==== Testo
La manovra è legge con 24 sì in meno rispetto a novembre. Monti difende il decreto: "Abbiamo eliminato un elemento di vulnerabilità nostra e dell'area euro"

C'è la fiducia sulla manovra: cala il consenso al governo Monti: "Non pagano i soliti"

Con 257 sì - 24 in meno rispetto a novembre - la manovra economica è legge, dopo che ieri sera il governo ha posto la fiducia tra i fischi della Lega. I no sono stati 41. Per diventare effettiva dovrà ora essere firmata da Napolitano e pubblicata sulla Gazzetta ufficiale. E con il voto di oggi il Senato si fermerà fino al 10 gennaio per la pausa natalizia.

Mario Monti ha accolto soddisfatto la notizia e ha ribadito che "la fase due è già cominciata, era dentro la fase uno. Adesso verrà sviluppata a grande velocità". Poco prima, davanti all'aula di Palazzo Madama, il premier ha difeso il suo decreto "di estrema urgenza", ricordando che in questo modo l'Italia può affrontare la "gravissima" crisi "a testa alta", onora gli impegni presi con la Ue e ha "eliminato un elemento di vulnerabilità nostra e nell’area euro". Ma soprattutto non è vero che pagano i soliti noti: "È uno slogan rituale, ripetitivo e privo di fondmento".
========
==== Righe fornite
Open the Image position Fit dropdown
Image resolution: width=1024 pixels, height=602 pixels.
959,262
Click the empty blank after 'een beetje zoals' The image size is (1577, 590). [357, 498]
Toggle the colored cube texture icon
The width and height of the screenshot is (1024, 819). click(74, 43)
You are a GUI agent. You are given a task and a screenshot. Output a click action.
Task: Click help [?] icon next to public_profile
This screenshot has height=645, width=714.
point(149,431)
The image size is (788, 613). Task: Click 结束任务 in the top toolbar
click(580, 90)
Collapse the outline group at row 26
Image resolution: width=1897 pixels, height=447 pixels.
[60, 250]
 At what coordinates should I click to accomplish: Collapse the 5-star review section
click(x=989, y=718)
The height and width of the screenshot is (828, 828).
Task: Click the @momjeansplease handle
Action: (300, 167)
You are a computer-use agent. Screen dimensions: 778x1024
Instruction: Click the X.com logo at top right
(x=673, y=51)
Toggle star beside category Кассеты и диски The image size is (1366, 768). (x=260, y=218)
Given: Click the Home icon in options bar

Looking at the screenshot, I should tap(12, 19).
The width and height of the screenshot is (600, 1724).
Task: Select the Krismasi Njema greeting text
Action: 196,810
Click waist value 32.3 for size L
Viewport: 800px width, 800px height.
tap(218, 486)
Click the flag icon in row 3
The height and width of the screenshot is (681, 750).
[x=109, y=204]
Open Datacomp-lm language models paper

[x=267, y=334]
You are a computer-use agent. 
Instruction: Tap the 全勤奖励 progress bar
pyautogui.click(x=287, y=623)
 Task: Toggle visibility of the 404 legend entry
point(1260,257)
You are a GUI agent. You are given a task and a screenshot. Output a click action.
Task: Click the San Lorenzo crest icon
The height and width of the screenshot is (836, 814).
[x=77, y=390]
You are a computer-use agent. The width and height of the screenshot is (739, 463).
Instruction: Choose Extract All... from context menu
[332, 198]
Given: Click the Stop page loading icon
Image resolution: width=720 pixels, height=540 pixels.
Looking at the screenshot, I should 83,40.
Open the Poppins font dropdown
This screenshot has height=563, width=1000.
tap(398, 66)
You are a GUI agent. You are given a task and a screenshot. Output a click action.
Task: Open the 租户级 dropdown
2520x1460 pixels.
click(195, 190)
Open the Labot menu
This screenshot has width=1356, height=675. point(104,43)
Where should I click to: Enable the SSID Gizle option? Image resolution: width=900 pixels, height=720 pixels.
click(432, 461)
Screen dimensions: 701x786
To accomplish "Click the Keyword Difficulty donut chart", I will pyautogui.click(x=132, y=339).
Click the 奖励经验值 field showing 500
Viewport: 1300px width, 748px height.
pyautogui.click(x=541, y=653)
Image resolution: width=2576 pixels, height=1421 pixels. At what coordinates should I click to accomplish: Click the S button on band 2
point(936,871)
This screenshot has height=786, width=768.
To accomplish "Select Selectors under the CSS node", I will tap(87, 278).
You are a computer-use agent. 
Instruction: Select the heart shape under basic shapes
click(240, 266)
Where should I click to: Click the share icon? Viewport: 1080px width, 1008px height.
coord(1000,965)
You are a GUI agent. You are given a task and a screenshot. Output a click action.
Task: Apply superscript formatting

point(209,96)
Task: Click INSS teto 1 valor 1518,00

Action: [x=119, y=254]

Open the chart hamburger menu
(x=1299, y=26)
========
■ Esercizi:
[a] Nel testo sulla manovra, sostituisci "Senato" con "Parlamento" e riporta il passo che comincia da "La manovra è" e termina con "la pausa natalizia.".
[b] Trascrivi parola per parola le righe fornite, a partire dalla riga che contiene "You are a computer-use agent. The" e fino all'ultima riga fornita, entrambe incluse.

■ Risposte complete:
[a]
La manovra è legge con 24 sì in meno rispetto a novembre. Monti difende il decreto: "Abbiamo eliminato un elemento di vulnerabilità nostra e dell'area euro"

C'è la fiducia sulla manovra: cala il consenso al governo Monti: "Non pagano i soliti"

Con 257 sì - 24 in meno rispetto a novembre - la manovra economica è legge, dopo che ieri sera il governo ha posto la fiducia tra i fischi della Lega. I no sono stati 41. Per diventare effettiva dovrà ora essere firmata da Napolitano e pubblicata sulla Gazzetta ufficiale. E con il voto di oggi il Parlamento si fermerà fino al 10 gennaio per la pausa natalizia.

[b]
You are a computer-use agent. The width and height of the screenshot is (739, 463).
Instruction: Choose Extract All... from context menu
[332, 198]
Given: Click the Stop page loading icon
Image resolution: width=720 pixels, height=540 pixels.
Looking at the screenshot, I should 83,40.
Open the Poppins font dropdown
This screenshot has height=563, width=1000.
tap(398, 66)
You are a GUI agent. You are given a task and a screenshot. Output a click action.
Task: Open the 租户级 dropdown
2520x1460 pixels.
click(195, 190)
Open the Labot menu
This screenshot has width=1356, height=675. point(104,43)
Where should I click to: Enable the SSID Gizle option? Image resolution: width=900 pixels, height=720 pixels.
click(432, 461)
Screen dimensions: 701x786
To accomplish "Click the Keyword Difficulty donut chart", I will pyautogui.click(x=132, y=339).
Click the 奖励经验值 field showing 500
Viewport: 1300px width, 748px height.
pyautogui.click(x=541, y=653)
Image resolution: width=2576 pixels, height=1421 pixels. At what coordinates should I click to accomplish: Click the S button on band 2
point(936,871)
This screenshot has height=786, width=768.
To accomplish "Select Selectors under the CSS node", I will tap(87, 278).
You are a computer-use agent. 
Instruction: Select the heart shape under basic shapes
click(240, 266)
Where should I click to: Click the share icon? Viewport: 1080px width, 1008px height.
coord(1000,965)
You are a GUI agent. You are given a task and a screenshot. Output a click action.
Task: Apply superscript formatting

point(209,96)
Task: Click INSS teto 1 valor 1518,00

Action: [x=119, y=254]

Open the chart hamburger menu
(x=1299, y=26)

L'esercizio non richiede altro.